I thought I finished our check-point assessment (progress report, w/e) but it turns out I didn’t. This is due partly to not reading as carefully as I should have but I also thought a something meant one thing when it totally doesn’t. Which explains why one part didn’t make sense to me. I of course did not ask for help (which I totally could have) but left it as is, figuring it was just finished code while it turns out it was something to delete when I finished…
Then today we’re learning something called Nokogiri and I, being all cocky after the assessment, just asked Jerry to send me a file of him using it for me to look at and didn’t even attempt to play with Nokogiri as I was told to do. And then I go solo when the teachers suggest we pair and it turns out I completely misunderstood everything.

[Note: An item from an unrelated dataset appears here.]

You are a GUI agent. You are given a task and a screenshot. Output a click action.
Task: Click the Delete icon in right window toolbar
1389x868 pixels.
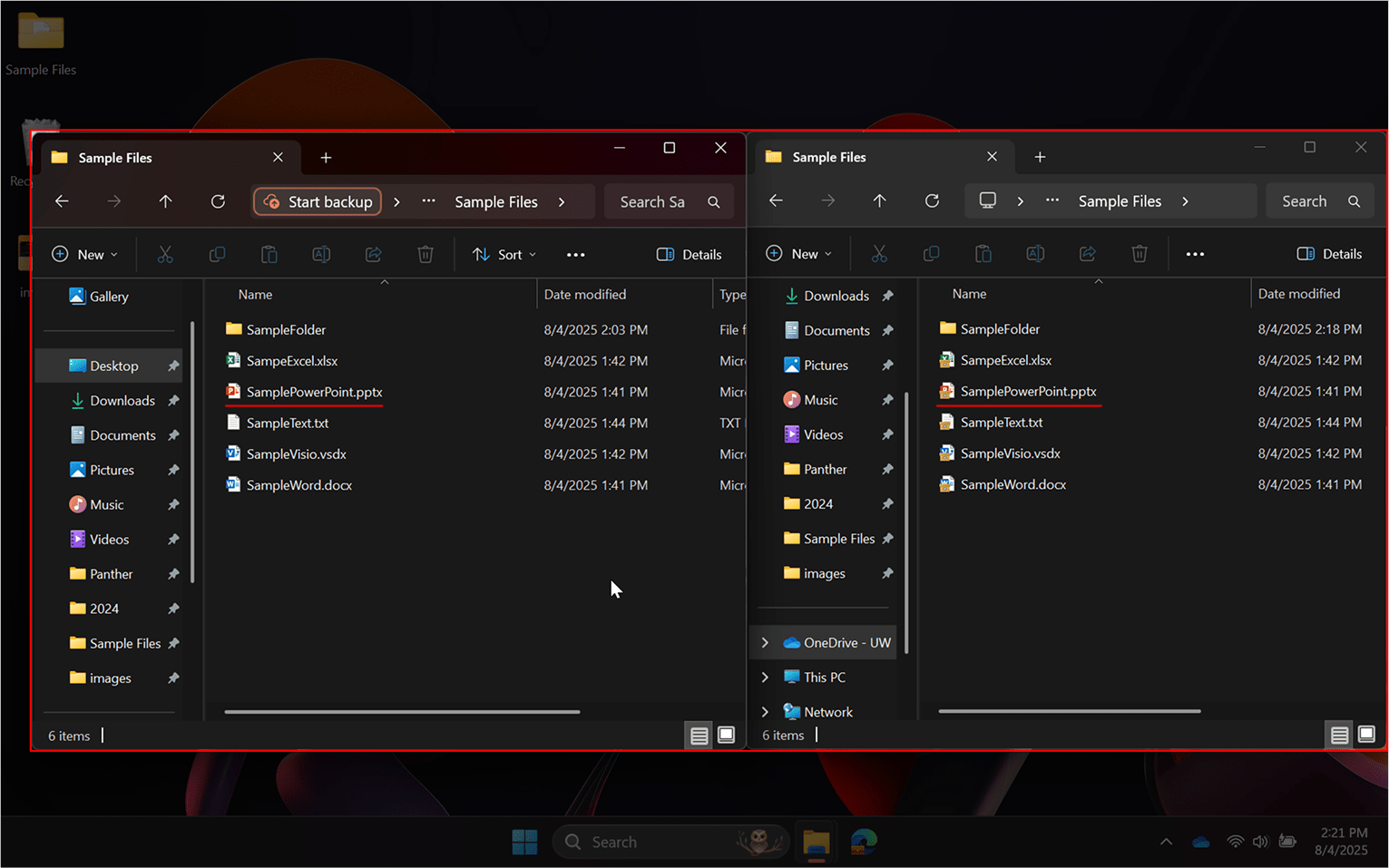(x=1140, y=254)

I not only misunderstood why someone would use Nokogiri (there were far more applications than I originally thought) but I also misunderstood the instructions for today’s challenge when it seems everyone else did fine. I’m going around thinking I need to get an overview of a webpage one way and it turns out there is so much more to it and I need to write most of it myself and I still don’t know how I would have gotten that from the instructions but obviously everyone else did because they’ve all finished!
I am just so fucked. I can’t even focus on the assignment anymore I’m so down. All I can think about is how fucked I would be today if a few people hadn’t told me what to do when they probably shouldn’t have.
So I now have an ‘Inner Critic’ again (it was a psych lesson they did here), I’m anxious about my abilities, reading comprehension, understanding in general.
I just feel so sick right now.
I just needed to get that out. Maybe now that I have I can focus again and actually get something done.